— START TASK INPUT —

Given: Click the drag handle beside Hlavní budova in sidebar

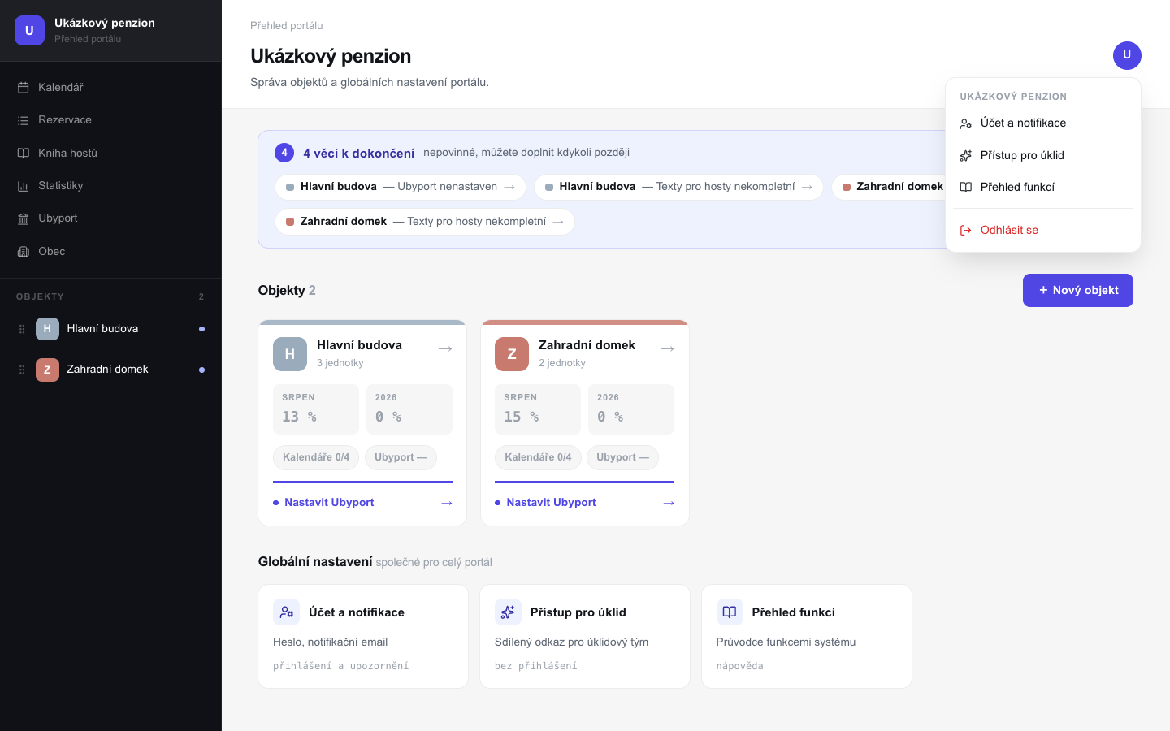Looking at the screenshot, I should pos(22,329).
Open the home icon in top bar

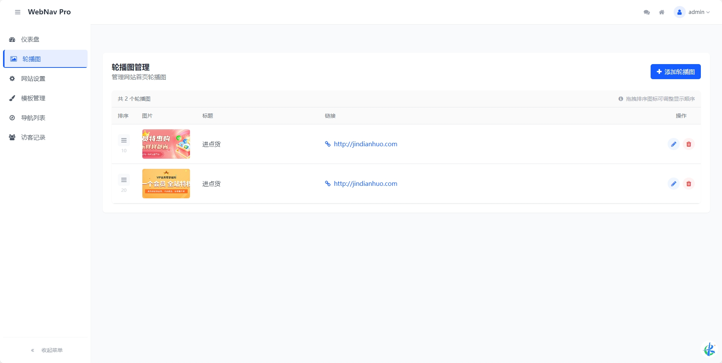(662, 12)
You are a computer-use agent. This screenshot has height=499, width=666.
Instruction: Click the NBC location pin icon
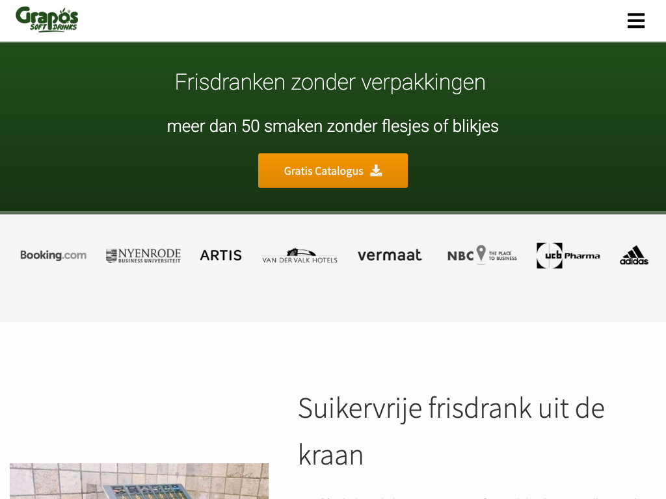(481, 254)
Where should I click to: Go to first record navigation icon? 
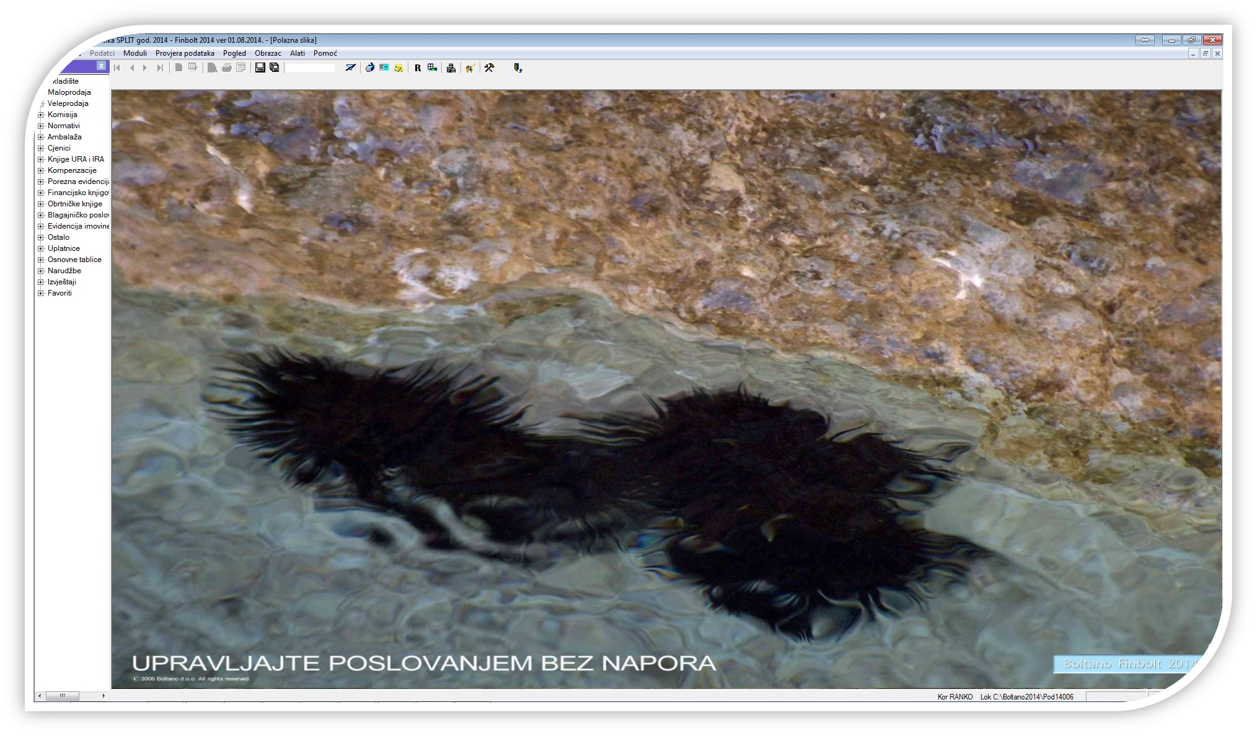[117, 68]
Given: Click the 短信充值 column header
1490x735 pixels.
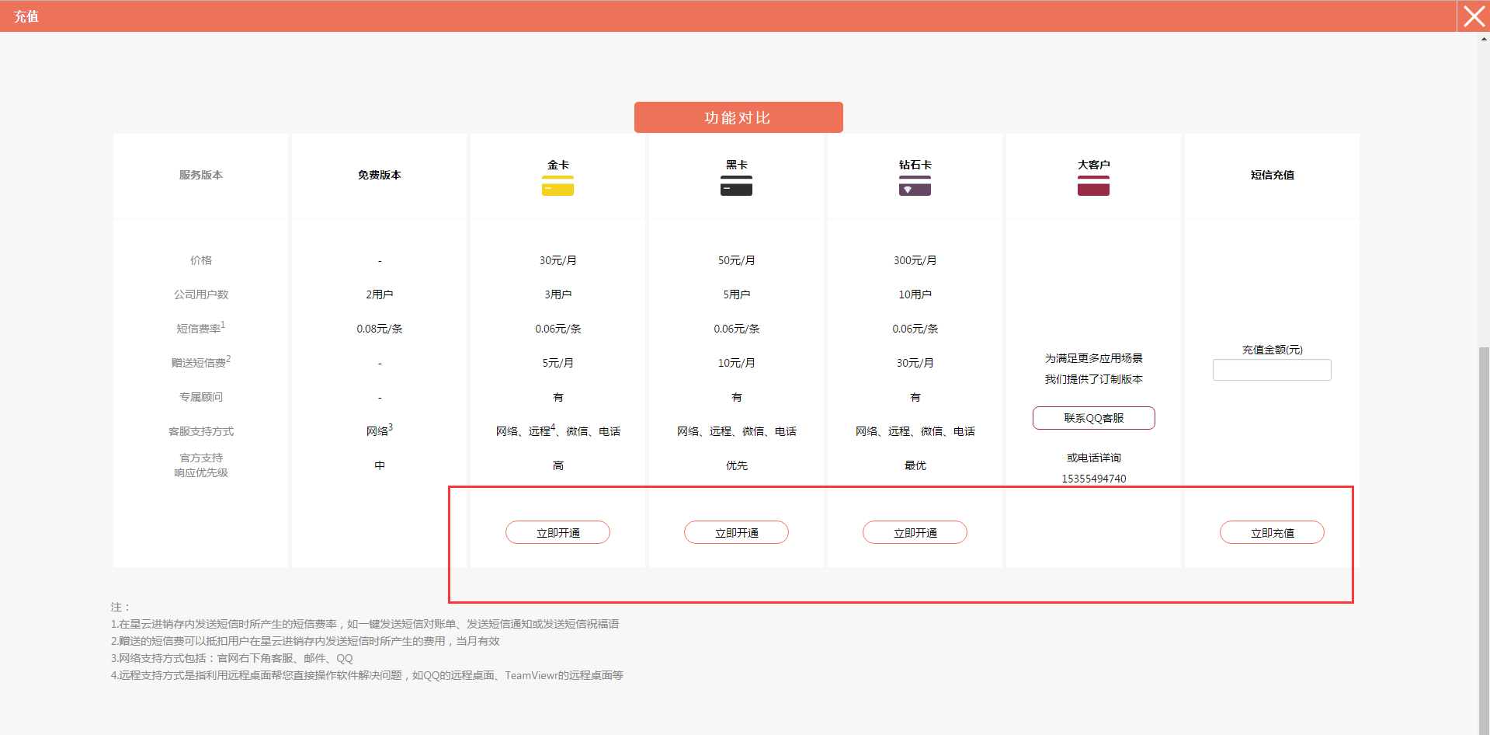Looking at the screenshot, I should pos(1272,176).
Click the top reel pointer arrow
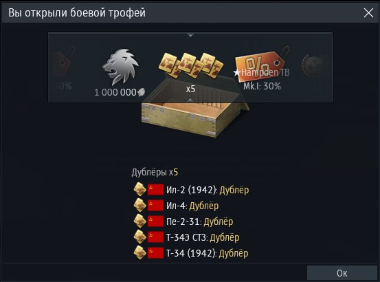This screenshot has height=282, width=380. tap(190, 35)
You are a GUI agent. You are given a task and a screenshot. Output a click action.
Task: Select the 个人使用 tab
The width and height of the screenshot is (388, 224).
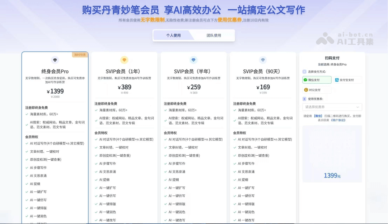tap(174, 36)
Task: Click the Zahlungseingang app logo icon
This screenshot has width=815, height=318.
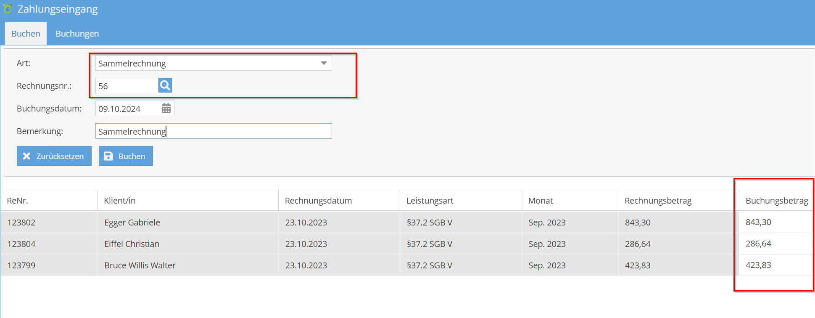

— END TASK INPUT —

◆ GOAL:
Retype all of the items above word for word, leaving out the pictures.

◆ RESPONSE BELOW:
Given: Click the drag handle beside Hlavní budova in sidebar

Looking at the screenshot, I should pos(22,329).
Open the home icon in top bar

(662, 12)
You are a computer-use agent. This screenshot has height=499, width=666.
Instruction: Click the NBC location pin icon
(481, 254)
Where should I click to: Go to first record navigation icon? 
[117, 68]
Given: Click the 短信充值 column header
1490x735 pixels.
Looking at the screenshot, I should pos(1272,176).
Click the top reel pointer arrow
This screenshot has height=282, width=380. tap(190, 35)
You are a GUI agent. You are given a task and a screenshot. Output a click action.
Task: Select the 个人使用 tab
The width and height of the screenshot is (388, 224).
tap(174, 36)
Task: Click the Zahlungseingang app logo icon
This screenshot has width=815, height=318.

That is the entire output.